Golden Pigs are flying

A top PC hardware leaker has spilt the beans on Intel's next-gen Arrow Lake CPUs, and there are some surprises.

Golden Pig Upgrade’s leak (Videocardz) has some information to be expected, such as Arrow Lake ditching DDR4 and having the weakest iGPU on the current Meteor Lake chips. But he also says Arrow Lake won't have hyper-threading, and Intel won't make most of the models; they'll use TSMC's processes instead.

Golden Pig Upgrade’s post is in Chinese, so we rely on VideoCardz's translation. Five of these claims are already likely: Arrow Lake will be called Series 2, it won't work with DDR4, it won't have low-power E-cores, it'll only have four Xe cores, and the top-end models won't need a PCH.

Intel's old Gen name was scrapped, and Meteor Lake doesn't use DDR4, so that's nothing new. Switching off the low-power E-cores makes sense because they're useless for high-power CPUs. Arrow Lake will have the sam. e four-core GPU tile as the cheap Meteor Lake models.

Golden Pig Upgrade says that Arrow Lake won't have hyper-threading and that its NPU will be the same as Meteor Lake's. We've seen leaked Arrow Lake CPUs without hyper-threading, but they could be test samples with hyper-threading turned off.

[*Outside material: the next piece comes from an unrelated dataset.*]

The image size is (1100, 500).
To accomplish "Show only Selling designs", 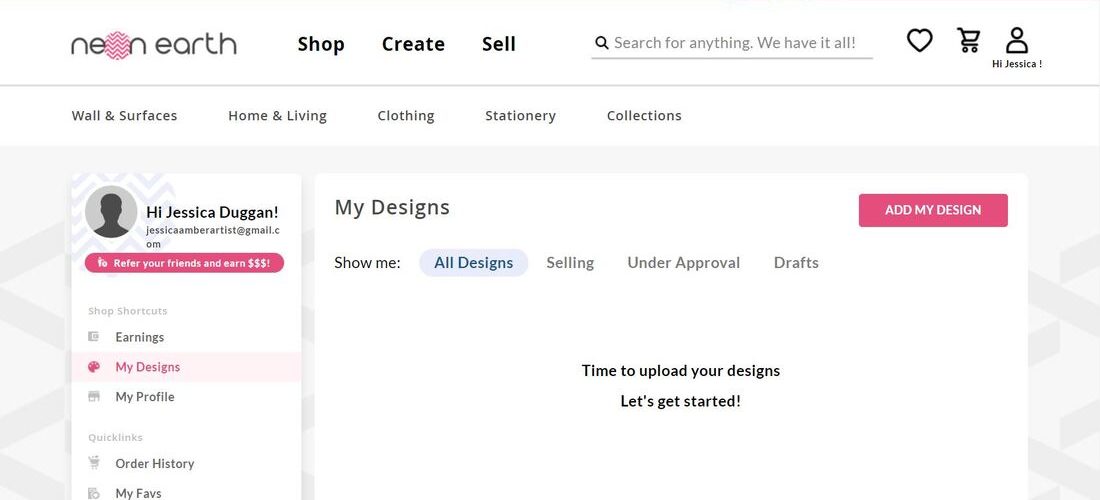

There have been rumours that Intel will kill off hyper-threading, which is likely particularly because Mr Pig has a cracking track record. The claim that the NPU is not only the same as Meteor Lake's but performs the same is baffling. Intel says Arrow Lake triples AI performance, but that could be only for some CPUs or thanks to the GPU.

Golden Pig also said that Intel's 20A node will only be for mid-range Arrow Lake compute tiles with six P-cores and eight E-cores. It's hard to tell if he means this just for mobile CPUs or desktop ones, but this is news. Intel has been banging on about 20A and its new PowerVia and RibbonFETs, so it's hard to believe Intel will only use it for some of the Arrow Lake range. The leaker didn't say what TSMC node Intel would use, but maybe he means 3nm.

It has been rumoured that Intel will use TSMC's 3nm process for Lunar Lake MX, but that seems to be a different version of Lunar Lake. Intel's slides show there won't be much room for 20A and 18A chips in 2024 or 2025, so this rumour may be true because of supply problems. Still, it would be a massive shocker if the CPU meant to put Intel back on top is mainly powered by TSMC, even if that's only for the low-end mobile models.